Tastic RFID Thief PBC - 3 Feet of Range

First post here, so bear with me if I ramble on. I tried to search using the terms “PBC,” “Tastic,” and “Theft,” but was unable to find a forum post relevant to my concern.

While viewing some RFID hacking videos, only intended to learn what people could use against my future implants (ordered both the XNT and XEM), I found one that I’ve seen recently in the news:

Can anyone elaborate on this reading the XNT or XEM from 3 feet away? I know that it would be centimeters if I’m using my phone or Samsung NFC door lock, but what about that PBC? Someone pulling my unique ID (if that’s all I have on it at the time) which I use for a bedroom door lock or a car lock does not worry me as much as if I had links and other info on my implants. Unless they are a stalker, they would not know my car or that my door uses NFC/RFID and that I did not re-Write a new unique ID.

My first thought is no one cares about your implants to go through this trouble. lol.

But your questions are valid. Range with a phone on an xNT is 1-1.5cm at best (with proper positioning and orientation). The antenna in the reader and the card both have similar designs which allow them to couple well. Tags have cylindrical antennas which don’t couple great to flat antennas. While there may be an increase in read range of glass tube tags as compared to phones, I wouldn’t imagine it to be very much. But that’s just an semi-educated guess.

Who wants to buy one and try it out? Amazon will let you return it. :slight_smile:

The other thing I was thinking about, from watching more videos of white hats playing around with RFID readers on the streets is the legality of them essentially skimming for fun. Coming from the Finance world and using the term Insider Trading, Insider Trading is only punishable if it causes someone to take action from the information you provided.

So if I was to rig up a long-range RFID reader and walk around the city and coffee shops to see what information is being picked up daily by people using these, but I don’t do anything except delete the logs after, is it still an illegal activity?

I’ve used an ultra long range high power reader like this to read my 3mm EM4102 from 2005 at about 12" max… which is pretty impressive… but a 2mm tag will have even less range (http://amal.net/?p=272) … i will dig it out one day and test it.

## Dataset section
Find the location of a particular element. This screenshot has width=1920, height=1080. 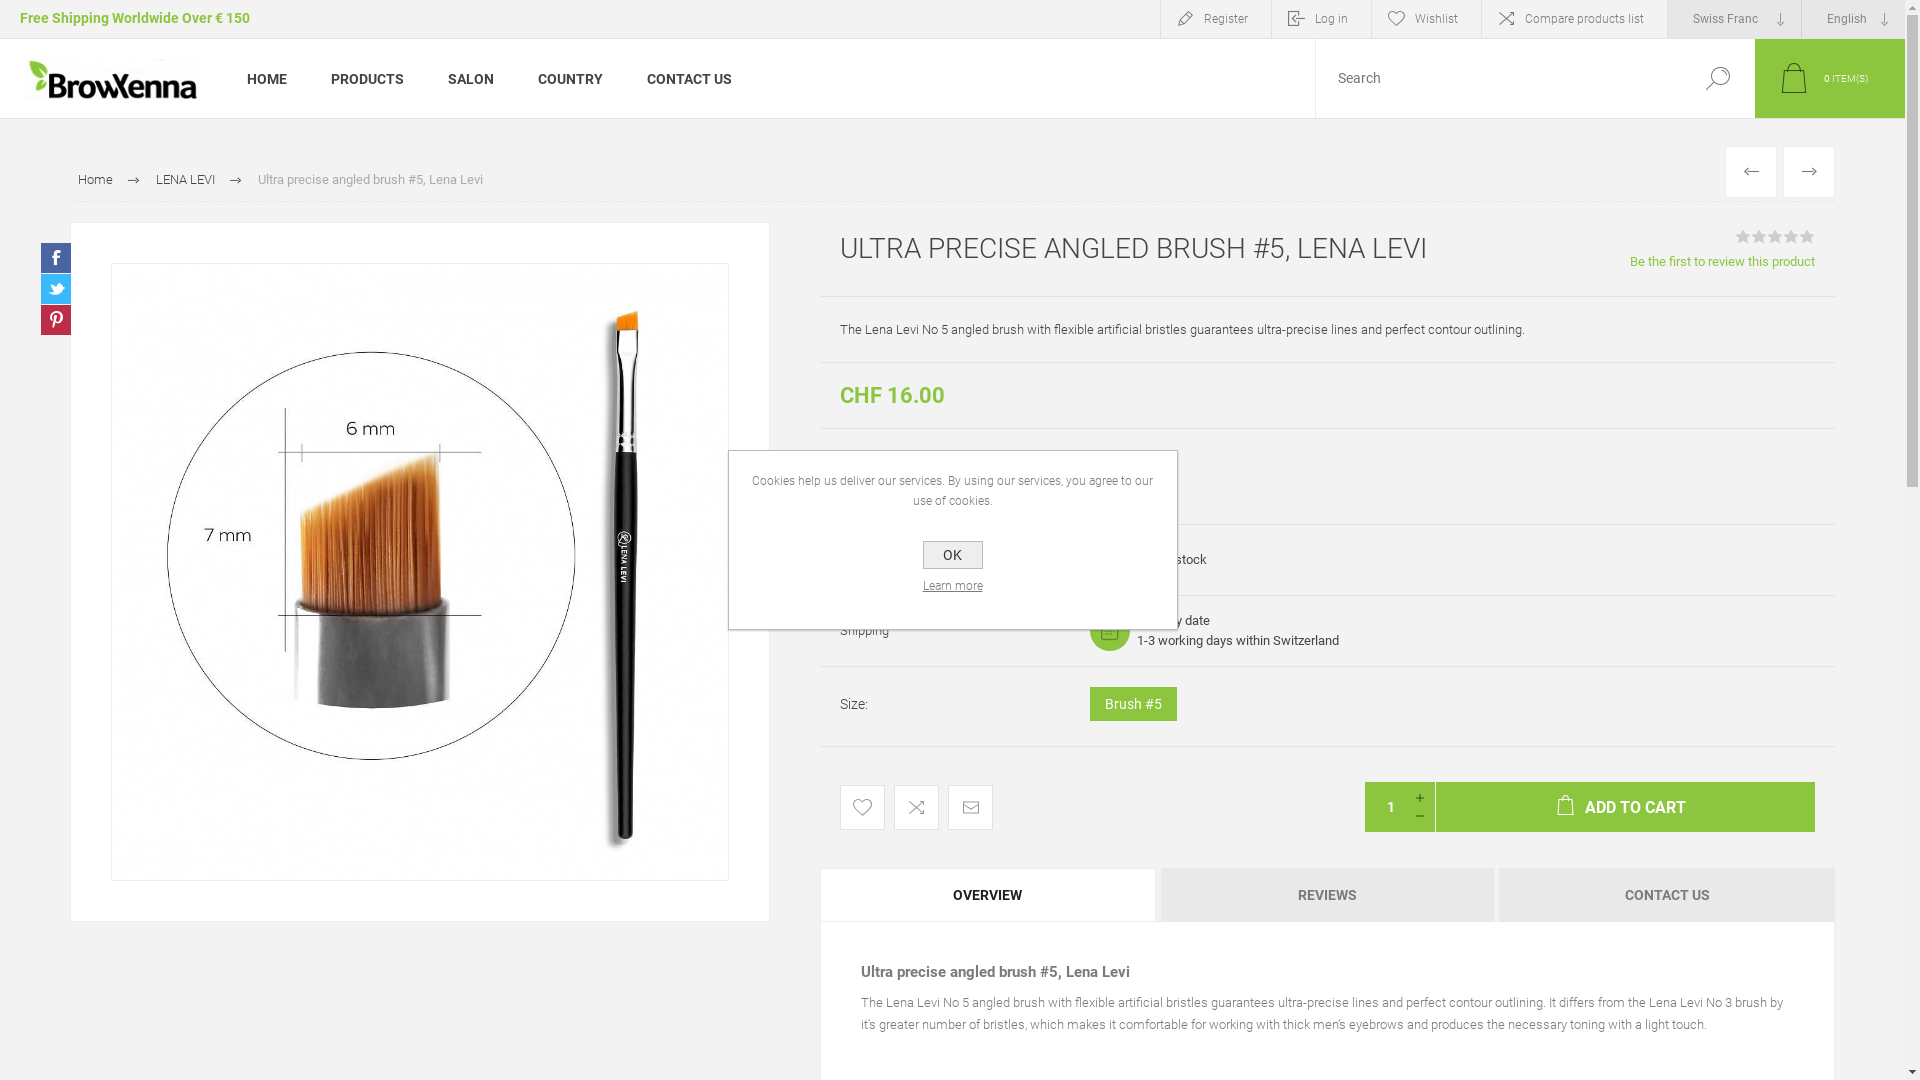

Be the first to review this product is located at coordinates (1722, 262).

## Task description
How would you sum up the forum thread on the Tastic RFID Thief in two sentences? The listing was drawn from a separate source.

## Completed exercise
A poster who has ordered XNT and XEM implants asks whether the Tastic RFID Thief could read them from 3 feet away, and also asks whether skimming with a long-range reader would be illegal if nothing is done except deleting the logs. Replies note that a phone reads an xNT at only 1-1.5 cm at best and that cylindrical tag antennas don't couple well to flat ones, so any range gain is guessed to be small, and one reply reports reading a 3mm EM4102 at about 12 inches max with an ultra long range reader, adding that a 2mm tag would have even less range.